*** Opening of Supplied material ***

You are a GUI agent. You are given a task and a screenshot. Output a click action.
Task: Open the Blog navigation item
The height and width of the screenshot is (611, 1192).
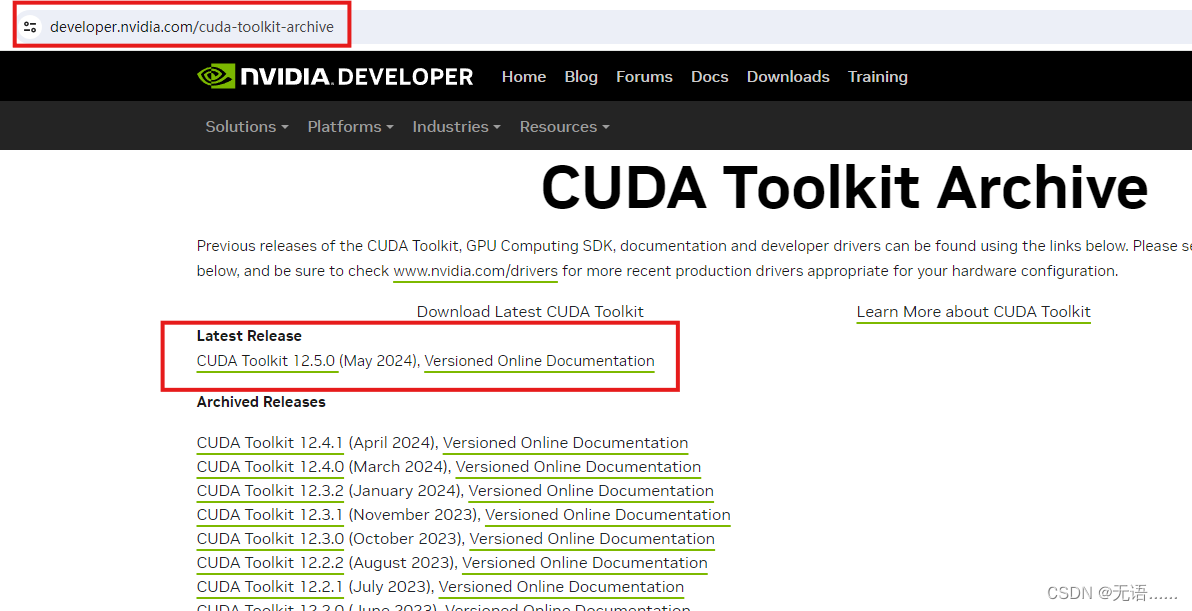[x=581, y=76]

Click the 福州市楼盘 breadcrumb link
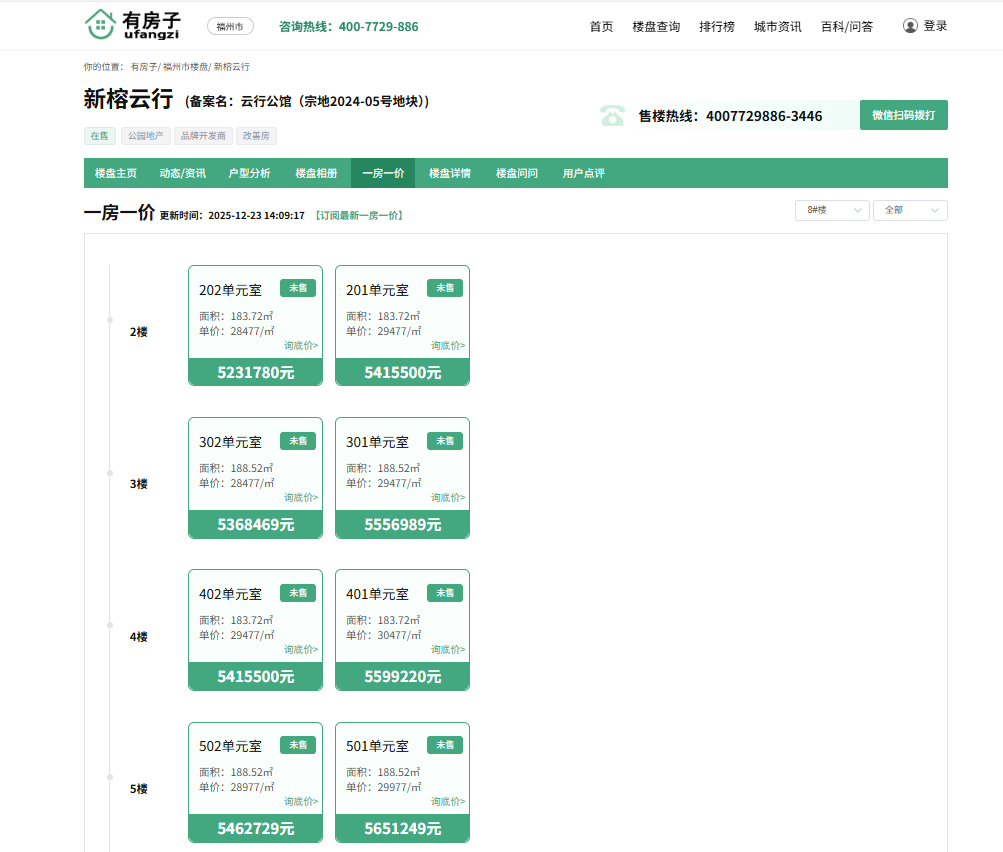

*** Close of Supplied material ***
*** Opening of Supplied material ***

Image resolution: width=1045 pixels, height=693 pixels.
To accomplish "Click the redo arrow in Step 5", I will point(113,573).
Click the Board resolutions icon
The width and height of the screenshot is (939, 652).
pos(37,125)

*** Close of Supplied material ***
*** Opening of Supplied material ***

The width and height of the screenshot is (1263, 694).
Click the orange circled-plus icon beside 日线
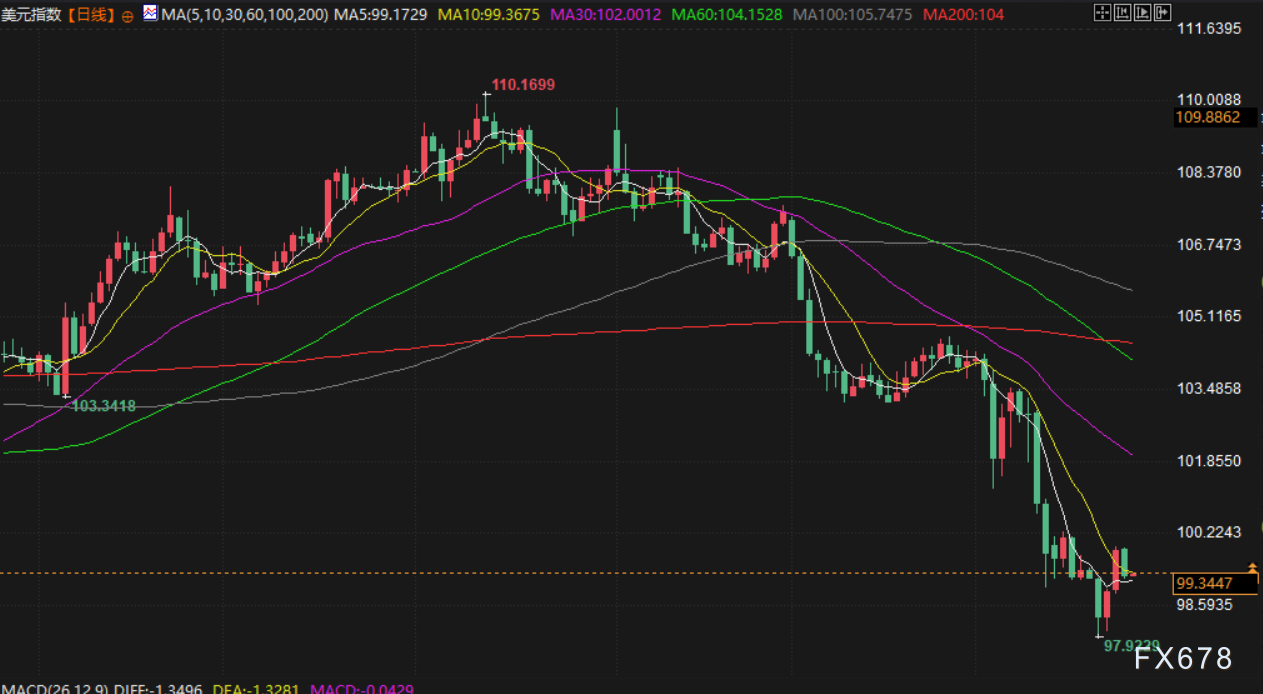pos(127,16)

*** Close of Supplied material ***

• [Exercise requirements] Output exactly the lines of the listing above that start with the one holding "You are a GUI" and go on through the one holding "Click the 福州市楼盘 breadcrumb link"; leave the pictures out.

• [Problem solution]
You are a GUI agent. You are given a task and a screenshot. Output a click action.
Task: Open the Blog navigation item
The height and width of the screenshot is (611, 1192).
[x=581, y=76]

Click the 福州市楼盘 breadcrumb link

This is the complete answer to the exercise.